[Start of GIVEN PASSAGE]

Today's Ask Massively question comes to us from a reader named Chris, who has had it up to here with you quitters! Yes, you, guy who just AFKed out of Warsong Gulch!

After playing my fifth consecutive round of SMITE with an AFK player, I am fed up. AFKer, quitters, or whatever you want to call them -- they suck. Why is it unreasonable to expect gamers to commit to finishing a simple (even possibly enjoyable) 30-minute activity? Why can't they stay in their seat and just freakin' click some buttons? Leaving doesn't cost the quitter anything, but it certainly sucks for the team you leave short-handed. If this were a little league baseball game, we wouldn't say, "It's just a game, so you go ahead and eat pizza with your buddies instead of playing with us." And why can't game companies find a way to make this problem go away? Reporting systems are just a small step away from absolutely useless!

I know that real-world stuff happens. The doorbell rings, the power goes out, or the kids set the kitchen on fire. But AFK rates seem way too high for just that. Gamers seem to conveniently forget what it really means to finish what they started. And if you can't do it for a simple game, how in the hell will you do it when it is something truly hard?

[End of GIVEN PASSAGE]

→ WRITTEN PROBLEM 1
In the Ask Massively column, what game was the reader playing when they encountered an AFK player for the fifth consecutive round?
→ WRITTEN PROBLEM 2
Reproduce the Ask Massively column word for word, starting with "After playing my" and going on through "from absolutely useless!".

[Start of DATASET EXTRACT]

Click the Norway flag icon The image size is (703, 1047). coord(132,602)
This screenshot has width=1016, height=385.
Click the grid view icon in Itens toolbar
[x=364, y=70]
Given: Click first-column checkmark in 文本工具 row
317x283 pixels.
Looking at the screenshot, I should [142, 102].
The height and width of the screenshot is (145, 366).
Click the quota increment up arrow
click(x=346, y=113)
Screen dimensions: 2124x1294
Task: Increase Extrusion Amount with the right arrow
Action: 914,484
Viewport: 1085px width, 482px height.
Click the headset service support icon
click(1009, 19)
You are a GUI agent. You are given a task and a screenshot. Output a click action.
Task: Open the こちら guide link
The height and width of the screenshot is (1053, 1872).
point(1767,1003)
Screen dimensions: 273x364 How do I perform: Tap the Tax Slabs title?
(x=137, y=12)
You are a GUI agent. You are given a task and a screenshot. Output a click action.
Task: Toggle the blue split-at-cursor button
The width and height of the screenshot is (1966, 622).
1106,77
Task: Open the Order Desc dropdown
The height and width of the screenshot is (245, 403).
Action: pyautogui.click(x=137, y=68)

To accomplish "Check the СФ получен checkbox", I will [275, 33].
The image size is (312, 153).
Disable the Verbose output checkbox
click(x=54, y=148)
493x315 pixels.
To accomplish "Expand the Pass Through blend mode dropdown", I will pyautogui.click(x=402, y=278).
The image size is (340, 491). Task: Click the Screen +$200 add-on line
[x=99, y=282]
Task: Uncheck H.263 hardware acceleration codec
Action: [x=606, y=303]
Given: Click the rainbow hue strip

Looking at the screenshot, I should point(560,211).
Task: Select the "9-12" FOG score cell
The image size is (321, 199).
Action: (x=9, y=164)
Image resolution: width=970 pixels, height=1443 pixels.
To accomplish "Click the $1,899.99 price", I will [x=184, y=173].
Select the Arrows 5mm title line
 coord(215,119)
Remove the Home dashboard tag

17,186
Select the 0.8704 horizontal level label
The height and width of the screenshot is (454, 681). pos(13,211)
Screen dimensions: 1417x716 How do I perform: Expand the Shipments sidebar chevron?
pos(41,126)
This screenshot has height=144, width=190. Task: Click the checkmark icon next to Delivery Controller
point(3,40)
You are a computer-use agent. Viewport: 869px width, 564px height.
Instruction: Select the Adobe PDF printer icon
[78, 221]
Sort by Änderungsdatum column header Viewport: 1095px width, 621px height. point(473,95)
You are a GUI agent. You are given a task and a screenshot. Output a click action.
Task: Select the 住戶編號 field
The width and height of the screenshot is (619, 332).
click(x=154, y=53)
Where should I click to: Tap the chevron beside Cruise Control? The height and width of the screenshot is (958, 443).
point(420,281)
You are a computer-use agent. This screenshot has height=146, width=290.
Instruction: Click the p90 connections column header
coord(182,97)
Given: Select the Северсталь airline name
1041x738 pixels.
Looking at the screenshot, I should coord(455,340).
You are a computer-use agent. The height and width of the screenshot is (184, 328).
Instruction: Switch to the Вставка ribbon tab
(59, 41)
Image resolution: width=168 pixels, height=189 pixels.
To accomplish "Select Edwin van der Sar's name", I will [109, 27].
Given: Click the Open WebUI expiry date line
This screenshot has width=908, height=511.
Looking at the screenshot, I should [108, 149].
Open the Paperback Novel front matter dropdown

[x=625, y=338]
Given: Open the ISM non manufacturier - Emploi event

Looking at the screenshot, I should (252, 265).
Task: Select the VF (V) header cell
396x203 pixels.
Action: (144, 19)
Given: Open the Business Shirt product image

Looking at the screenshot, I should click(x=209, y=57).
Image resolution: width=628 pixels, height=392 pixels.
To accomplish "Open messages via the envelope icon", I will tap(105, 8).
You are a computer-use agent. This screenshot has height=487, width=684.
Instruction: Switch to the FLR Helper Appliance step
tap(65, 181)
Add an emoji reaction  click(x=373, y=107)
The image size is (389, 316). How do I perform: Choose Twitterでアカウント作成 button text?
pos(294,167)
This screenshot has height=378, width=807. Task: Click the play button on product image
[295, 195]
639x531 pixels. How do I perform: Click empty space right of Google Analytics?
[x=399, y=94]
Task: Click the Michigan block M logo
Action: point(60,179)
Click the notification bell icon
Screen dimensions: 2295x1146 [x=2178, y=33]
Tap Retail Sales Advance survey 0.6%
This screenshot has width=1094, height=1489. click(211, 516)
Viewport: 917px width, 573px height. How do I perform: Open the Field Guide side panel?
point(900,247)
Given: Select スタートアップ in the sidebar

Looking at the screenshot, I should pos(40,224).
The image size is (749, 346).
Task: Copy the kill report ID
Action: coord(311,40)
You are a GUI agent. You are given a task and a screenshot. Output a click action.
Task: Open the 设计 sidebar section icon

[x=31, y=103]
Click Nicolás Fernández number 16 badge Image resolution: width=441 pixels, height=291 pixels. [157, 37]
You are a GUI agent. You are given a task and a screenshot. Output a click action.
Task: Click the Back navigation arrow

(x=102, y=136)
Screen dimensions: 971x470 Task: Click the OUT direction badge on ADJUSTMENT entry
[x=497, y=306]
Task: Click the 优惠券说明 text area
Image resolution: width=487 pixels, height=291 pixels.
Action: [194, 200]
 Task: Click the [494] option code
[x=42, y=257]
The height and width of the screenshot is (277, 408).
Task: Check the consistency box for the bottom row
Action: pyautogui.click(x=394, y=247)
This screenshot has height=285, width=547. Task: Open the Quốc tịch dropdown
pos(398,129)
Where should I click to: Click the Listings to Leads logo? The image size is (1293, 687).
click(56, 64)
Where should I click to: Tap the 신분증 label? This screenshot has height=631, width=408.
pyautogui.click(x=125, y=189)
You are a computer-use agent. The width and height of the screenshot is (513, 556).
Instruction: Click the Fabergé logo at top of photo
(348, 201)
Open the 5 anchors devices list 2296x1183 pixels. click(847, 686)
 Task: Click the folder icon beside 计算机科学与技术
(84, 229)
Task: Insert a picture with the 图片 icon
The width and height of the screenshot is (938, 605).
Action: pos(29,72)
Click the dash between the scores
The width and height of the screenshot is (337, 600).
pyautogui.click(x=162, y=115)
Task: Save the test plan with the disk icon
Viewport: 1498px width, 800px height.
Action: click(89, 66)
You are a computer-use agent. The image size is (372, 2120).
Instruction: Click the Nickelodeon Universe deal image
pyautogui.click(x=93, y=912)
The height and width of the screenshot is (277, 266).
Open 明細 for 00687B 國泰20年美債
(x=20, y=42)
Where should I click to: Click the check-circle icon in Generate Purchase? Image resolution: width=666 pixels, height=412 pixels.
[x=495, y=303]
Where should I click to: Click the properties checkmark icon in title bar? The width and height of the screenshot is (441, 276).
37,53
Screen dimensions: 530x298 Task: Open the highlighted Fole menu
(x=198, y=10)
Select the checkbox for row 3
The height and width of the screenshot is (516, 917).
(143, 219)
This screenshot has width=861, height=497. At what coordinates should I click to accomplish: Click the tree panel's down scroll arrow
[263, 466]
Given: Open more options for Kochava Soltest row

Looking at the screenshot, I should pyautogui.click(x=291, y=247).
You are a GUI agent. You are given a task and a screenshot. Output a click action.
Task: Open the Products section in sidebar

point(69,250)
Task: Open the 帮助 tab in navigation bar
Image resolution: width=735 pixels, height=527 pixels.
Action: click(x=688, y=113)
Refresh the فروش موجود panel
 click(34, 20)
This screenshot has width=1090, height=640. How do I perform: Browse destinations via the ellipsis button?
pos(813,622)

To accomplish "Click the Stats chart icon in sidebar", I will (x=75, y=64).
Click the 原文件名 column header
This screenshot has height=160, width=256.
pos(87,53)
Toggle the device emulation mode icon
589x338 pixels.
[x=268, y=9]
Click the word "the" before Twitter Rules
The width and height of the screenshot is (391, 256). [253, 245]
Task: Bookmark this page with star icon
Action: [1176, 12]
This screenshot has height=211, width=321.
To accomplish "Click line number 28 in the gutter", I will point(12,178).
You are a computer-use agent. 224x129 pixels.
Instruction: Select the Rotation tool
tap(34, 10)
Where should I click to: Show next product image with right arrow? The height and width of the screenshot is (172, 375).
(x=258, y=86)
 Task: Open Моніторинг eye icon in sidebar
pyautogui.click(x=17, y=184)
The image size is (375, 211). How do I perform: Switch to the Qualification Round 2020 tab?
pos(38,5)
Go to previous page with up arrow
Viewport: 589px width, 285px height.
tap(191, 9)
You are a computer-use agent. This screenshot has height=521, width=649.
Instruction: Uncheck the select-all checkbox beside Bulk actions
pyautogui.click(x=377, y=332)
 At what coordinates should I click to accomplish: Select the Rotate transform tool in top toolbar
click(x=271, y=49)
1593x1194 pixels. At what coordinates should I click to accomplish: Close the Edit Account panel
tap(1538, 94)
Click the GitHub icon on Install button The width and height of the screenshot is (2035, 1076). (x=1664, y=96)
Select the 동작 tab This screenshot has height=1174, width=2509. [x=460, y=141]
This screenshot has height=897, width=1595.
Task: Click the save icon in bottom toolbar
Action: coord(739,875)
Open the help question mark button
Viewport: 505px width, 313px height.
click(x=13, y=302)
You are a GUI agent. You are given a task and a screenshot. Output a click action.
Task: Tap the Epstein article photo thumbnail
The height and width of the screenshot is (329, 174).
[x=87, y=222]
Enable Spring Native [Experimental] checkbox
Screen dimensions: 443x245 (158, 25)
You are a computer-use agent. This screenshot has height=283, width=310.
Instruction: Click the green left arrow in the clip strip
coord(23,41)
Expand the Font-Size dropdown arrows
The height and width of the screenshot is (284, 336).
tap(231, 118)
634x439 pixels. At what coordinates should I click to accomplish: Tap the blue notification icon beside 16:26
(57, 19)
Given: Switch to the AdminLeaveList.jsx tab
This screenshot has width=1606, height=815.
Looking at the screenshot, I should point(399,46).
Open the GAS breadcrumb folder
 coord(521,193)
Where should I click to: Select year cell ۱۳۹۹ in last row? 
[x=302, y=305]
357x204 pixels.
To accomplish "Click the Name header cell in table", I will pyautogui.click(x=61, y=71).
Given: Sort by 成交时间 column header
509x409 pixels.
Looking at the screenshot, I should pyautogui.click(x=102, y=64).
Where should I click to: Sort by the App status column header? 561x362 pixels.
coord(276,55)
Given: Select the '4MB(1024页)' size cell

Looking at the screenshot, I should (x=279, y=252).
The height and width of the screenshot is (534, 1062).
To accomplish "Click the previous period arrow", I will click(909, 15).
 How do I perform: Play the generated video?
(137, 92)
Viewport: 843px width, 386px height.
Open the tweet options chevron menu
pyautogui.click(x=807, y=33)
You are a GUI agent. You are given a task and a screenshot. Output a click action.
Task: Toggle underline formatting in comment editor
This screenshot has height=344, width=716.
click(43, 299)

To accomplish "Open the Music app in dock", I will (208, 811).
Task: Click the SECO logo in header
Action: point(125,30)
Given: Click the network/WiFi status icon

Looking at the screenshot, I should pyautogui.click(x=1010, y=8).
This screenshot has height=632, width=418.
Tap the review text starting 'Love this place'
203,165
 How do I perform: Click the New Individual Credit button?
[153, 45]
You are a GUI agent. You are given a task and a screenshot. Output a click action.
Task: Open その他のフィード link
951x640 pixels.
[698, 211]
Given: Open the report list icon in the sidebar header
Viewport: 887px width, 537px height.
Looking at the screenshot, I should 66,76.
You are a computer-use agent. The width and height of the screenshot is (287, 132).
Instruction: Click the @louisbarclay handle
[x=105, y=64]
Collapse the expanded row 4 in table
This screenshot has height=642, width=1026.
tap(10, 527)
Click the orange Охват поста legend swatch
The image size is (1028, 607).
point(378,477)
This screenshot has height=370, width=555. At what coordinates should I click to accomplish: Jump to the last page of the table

[End of DATASET EXTRACT]

→ TASK SOLUTION 1
SMITE.

→ TASK SOLUTION 2
After playing my fifth consecutive round of SMITE with an AFK player, I am fed up. AFKer, quitters, or whatever you want to call them -- they suck. Why is it unreasonable to expect gamers to commit to finishing a simple (even possibly enjoyable) 30-minute activity? Why can't they stay in their seat and just freakin' click some buttons? Leaving doesn't cost the quitter anything, but it certainly sucks for the team you leave short-handed. If this were a little league baseball game, we wouldn't say, "It's just a game, so you go ahead and eat pizza with your buddies instead of playing with us." And why can't game companies find a way to make this problem go away? Reporting systems are just a small step away from absolutely useless!